You have to have some elaboration or the beautiful abstract principle stays up in Plato's Ethereal Library of Congress for Ideal Forms and doesn't do anybody any good.

But what's more complicated is that the manifestation isn't arbitrary either. Marxists who respect human value establish a connection between human value and Marxist principles. Capitalists who respect human value also connect capitalism with human value. And I don't think the plurality of outcomes allows us to invalidate connections between ethics and method entirely. I might respect these people less if they didn't see a link between their socioeconomics and their convictions.

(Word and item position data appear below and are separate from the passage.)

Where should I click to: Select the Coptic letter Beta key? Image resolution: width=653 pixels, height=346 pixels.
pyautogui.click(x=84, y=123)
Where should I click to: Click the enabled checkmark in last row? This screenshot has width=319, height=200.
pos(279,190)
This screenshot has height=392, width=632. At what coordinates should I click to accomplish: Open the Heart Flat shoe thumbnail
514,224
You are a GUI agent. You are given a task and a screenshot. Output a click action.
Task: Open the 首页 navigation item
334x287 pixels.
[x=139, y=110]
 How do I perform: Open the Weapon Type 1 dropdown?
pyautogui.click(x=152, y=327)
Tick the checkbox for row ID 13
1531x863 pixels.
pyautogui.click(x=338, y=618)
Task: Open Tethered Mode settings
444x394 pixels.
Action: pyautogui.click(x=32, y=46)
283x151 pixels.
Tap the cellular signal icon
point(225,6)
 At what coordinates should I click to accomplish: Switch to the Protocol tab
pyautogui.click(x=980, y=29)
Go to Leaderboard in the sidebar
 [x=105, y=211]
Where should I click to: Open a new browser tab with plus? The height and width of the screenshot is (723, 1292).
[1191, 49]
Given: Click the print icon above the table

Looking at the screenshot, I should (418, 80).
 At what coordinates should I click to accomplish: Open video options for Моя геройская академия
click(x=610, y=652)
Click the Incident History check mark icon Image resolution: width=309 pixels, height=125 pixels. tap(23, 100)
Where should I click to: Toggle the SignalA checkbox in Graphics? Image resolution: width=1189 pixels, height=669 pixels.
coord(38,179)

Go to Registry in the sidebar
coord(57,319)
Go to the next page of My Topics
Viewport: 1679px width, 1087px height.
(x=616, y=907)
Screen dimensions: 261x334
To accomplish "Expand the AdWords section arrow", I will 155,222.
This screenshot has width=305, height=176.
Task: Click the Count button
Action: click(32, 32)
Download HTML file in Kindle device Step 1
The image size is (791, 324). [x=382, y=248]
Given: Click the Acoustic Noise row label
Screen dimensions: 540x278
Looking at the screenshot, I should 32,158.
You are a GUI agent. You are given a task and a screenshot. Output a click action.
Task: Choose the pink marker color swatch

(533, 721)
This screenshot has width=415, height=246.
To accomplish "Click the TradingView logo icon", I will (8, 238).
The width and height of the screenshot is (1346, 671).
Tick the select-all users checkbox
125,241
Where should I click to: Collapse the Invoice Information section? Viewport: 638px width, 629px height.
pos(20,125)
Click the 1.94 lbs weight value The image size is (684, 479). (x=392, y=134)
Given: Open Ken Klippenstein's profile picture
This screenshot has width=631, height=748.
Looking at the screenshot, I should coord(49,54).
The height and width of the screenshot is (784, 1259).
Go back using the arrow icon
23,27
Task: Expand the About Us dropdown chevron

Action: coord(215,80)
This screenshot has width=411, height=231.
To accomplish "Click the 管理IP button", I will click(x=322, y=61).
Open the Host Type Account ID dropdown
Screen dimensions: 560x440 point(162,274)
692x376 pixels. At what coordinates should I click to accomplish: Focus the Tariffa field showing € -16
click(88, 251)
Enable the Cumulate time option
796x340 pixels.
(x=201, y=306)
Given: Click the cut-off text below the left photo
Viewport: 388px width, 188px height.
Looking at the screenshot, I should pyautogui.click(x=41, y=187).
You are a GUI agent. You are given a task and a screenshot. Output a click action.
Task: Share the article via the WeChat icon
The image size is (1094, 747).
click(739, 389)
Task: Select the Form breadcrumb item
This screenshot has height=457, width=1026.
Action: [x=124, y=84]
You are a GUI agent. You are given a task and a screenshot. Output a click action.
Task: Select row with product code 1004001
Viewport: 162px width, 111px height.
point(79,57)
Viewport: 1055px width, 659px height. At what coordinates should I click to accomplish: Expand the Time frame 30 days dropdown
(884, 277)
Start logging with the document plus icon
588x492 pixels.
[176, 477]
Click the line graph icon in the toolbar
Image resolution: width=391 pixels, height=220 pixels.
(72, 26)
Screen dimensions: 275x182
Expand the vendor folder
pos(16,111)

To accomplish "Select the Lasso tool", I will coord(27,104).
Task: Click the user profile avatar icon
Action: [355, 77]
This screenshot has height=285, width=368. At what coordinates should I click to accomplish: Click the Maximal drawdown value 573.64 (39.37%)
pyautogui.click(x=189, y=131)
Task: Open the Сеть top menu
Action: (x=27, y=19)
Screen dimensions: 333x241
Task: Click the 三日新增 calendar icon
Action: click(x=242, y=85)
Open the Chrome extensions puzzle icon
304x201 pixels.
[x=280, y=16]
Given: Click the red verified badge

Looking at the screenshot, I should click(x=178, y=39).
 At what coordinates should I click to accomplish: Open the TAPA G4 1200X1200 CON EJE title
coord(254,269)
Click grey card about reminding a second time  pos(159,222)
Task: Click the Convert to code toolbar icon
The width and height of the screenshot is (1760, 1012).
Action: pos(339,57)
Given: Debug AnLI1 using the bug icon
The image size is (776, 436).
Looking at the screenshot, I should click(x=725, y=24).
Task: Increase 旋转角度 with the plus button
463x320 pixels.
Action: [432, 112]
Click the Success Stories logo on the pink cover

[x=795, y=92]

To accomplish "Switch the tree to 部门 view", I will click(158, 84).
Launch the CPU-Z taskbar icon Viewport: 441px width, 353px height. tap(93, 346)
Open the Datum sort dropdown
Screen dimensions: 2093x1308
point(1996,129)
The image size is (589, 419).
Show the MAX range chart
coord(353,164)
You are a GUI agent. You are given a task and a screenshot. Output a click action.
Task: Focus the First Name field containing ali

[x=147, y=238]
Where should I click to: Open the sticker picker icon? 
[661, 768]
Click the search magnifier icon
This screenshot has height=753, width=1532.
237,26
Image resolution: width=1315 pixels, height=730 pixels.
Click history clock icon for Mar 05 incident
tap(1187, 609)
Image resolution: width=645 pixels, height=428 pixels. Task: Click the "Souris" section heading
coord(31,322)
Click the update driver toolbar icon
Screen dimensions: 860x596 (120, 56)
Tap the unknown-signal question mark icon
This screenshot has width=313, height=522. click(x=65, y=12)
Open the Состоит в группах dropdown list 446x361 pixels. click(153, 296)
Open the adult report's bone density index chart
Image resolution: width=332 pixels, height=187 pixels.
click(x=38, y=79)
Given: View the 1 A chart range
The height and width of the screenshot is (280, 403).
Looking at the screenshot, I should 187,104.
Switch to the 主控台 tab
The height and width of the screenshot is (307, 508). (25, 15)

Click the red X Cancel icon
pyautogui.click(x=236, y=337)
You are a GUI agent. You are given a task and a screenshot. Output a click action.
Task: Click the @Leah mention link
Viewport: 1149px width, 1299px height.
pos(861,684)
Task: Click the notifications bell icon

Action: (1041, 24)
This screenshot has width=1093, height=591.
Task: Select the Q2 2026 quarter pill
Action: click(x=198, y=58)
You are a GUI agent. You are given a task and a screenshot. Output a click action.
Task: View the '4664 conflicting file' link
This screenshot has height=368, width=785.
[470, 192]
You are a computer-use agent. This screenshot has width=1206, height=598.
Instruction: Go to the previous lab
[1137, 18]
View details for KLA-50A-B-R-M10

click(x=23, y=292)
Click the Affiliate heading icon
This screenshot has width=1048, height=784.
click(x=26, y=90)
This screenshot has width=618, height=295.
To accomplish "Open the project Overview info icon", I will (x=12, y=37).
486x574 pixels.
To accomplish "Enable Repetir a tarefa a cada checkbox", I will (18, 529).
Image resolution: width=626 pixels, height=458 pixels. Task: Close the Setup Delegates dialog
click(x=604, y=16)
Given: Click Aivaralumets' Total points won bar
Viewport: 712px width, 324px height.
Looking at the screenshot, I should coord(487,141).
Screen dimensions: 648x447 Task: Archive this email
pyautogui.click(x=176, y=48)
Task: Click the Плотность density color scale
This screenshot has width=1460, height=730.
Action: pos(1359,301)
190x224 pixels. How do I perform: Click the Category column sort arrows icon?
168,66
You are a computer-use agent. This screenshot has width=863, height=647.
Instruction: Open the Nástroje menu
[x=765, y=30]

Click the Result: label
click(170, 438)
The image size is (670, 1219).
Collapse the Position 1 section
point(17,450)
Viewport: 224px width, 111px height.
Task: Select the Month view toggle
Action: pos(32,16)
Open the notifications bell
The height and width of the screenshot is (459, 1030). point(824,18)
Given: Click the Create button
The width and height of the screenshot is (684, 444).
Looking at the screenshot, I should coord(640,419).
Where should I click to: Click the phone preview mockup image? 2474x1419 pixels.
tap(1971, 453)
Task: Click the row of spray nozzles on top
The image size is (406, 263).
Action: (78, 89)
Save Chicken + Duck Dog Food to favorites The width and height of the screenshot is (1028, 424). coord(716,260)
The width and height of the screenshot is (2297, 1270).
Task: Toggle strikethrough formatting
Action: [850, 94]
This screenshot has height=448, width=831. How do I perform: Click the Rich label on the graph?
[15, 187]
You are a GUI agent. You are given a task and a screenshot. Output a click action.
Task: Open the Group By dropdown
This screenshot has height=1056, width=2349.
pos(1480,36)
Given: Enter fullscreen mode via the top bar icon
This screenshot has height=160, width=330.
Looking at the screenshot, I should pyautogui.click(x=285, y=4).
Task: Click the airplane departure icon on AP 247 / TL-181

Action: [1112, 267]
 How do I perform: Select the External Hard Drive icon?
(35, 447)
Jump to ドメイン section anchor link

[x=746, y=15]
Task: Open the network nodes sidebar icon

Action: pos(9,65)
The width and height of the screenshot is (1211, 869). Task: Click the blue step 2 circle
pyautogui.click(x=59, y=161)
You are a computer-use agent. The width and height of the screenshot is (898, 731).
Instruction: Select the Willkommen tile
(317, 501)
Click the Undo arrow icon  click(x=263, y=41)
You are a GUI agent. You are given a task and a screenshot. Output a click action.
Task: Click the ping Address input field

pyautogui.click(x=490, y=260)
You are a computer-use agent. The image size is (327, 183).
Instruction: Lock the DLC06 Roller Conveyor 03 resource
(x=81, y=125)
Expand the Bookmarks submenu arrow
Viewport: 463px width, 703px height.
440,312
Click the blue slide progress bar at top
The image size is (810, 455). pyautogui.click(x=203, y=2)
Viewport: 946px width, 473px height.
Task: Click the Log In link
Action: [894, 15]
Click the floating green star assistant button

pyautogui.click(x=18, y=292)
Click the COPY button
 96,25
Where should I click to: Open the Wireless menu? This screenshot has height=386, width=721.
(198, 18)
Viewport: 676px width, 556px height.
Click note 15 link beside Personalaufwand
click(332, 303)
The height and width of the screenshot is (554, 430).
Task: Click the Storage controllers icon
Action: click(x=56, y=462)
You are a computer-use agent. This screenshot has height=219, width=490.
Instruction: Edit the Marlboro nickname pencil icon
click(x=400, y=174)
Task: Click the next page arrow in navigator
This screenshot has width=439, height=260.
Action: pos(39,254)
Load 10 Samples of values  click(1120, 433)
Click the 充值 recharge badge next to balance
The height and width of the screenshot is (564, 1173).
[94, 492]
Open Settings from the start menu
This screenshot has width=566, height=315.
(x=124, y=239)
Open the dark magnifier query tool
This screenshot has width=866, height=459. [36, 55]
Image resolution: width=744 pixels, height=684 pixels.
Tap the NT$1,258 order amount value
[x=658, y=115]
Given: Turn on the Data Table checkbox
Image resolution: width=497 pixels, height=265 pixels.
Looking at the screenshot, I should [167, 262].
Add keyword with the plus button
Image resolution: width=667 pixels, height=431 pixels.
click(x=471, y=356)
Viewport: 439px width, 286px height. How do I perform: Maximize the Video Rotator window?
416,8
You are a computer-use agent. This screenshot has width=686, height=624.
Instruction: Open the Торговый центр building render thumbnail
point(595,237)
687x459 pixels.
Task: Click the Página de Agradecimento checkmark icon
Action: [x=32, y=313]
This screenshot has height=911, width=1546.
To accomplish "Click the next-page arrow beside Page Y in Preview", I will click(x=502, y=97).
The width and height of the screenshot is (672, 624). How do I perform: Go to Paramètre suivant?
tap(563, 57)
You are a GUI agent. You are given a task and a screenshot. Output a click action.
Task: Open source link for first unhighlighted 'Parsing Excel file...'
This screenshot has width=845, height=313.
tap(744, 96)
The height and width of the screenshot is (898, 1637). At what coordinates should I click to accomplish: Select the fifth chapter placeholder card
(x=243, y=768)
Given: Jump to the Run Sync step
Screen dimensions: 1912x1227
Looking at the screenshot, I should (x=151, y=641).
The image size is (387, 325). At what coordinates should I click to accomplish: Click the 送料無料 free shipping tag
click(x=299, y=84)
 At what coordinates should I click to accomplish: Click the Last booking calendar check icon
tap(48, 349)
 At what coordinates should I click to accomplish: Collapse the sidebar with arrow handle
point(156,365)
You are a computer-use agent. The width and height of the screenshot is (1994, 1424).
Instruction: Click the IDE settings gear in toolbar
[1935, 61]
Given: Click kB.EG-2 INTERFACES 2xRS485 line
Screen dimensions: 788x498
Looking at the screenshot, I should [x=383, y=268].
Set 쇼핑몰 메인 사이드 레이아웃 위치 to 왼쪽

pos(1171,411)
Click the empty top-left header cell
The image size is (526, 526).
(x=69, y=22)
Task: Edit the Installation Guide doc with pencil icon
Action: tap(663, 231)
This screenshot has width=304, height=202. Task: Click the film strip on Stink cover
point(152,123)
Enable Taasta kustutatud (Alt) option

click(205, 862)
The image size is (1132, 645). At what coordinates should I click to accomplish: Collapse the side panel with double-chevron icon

I guess the thing is that there's a lot of ethically neutral material (personal experience, available information, interpretive approaches, etc.) that intervenes between the principle and the specific course of action. So, while we need to involve ethical convictions in every specific choice, we also need to recognize that the convictions aren't acting in isolation. So perhaps if we recognize the inevitable entanglement of other material with attempts at doing what's right, we can do better at connecting with people who have similar convictions but different practices. Maybe? This is still hard.

Tuesday, May 12, 2009

gem of unintentional subversiveness

I'm looking for summer work, and I found a Craigslist job page which (in two places) advertised "hourly wage comiserate with experience." I presume these estimable employers meant to say "commensurate," but it's really better the way it is.

Saturday, March 21, 2009

Chapel and Other Theophanies

Chapel is sometimes pretty inept. I'm all for making it as good as possible, but I also think that those of us who don't have much to do with the decisions there could do better at making chapel a worthwhile experience even when it's poorly done.

I'm beginning to see this as one of the fundamental challenges of Christianity: Receiving Jesus through whatever we encounter. Not that we rub out the initial reality of what we see and chalk Jesus in arbitrarily -- but that we look carefully, not denying the stupidity or sin or whatever else is there, for how Jesus is trying to reach us through what we see, and how he's present in the people with us.

Friday, March 13, 2009

Oh hey, I do have a blog.

So, I'm reading Ian McEwan's Atonement now. I'm not sure what I think of it just yet, but here's a really neat part near the beginning. This is where a thirteen-year-old aspiring authoress is digesting an existential epiphany.

"She need only show separate minds, as alive as her own, struggling with the idea that other minds were equally alive. It wasn't only wickedness and scheming that made people unhappy, it was confusion and misunderstanding; above all, it was the failure to grasp the simple truth that other people are as real as you. And only in a story could you enter these different minds and show how they had an equal value."

This is one of the main reasons literature is worthwhile. As humans trying to interact meaningfully (and trying to obey a specific order to love our neighbors as ourselves), we have to try to think of other people as just as real as we are. And that's hard to do, because we have the senses and details of our own existence, but not anyone else's. And it's also hard because it means we have to deal with other people's needs as well as our own, and that's a lot of work. But literature helps with this, because we get to practice experiencing other people's existential realities. We get to go into what matters to another person and how her psyche deals with things when we read what she's written. And once we get used to doing that in reading, I think we can do a better job of it in real life too.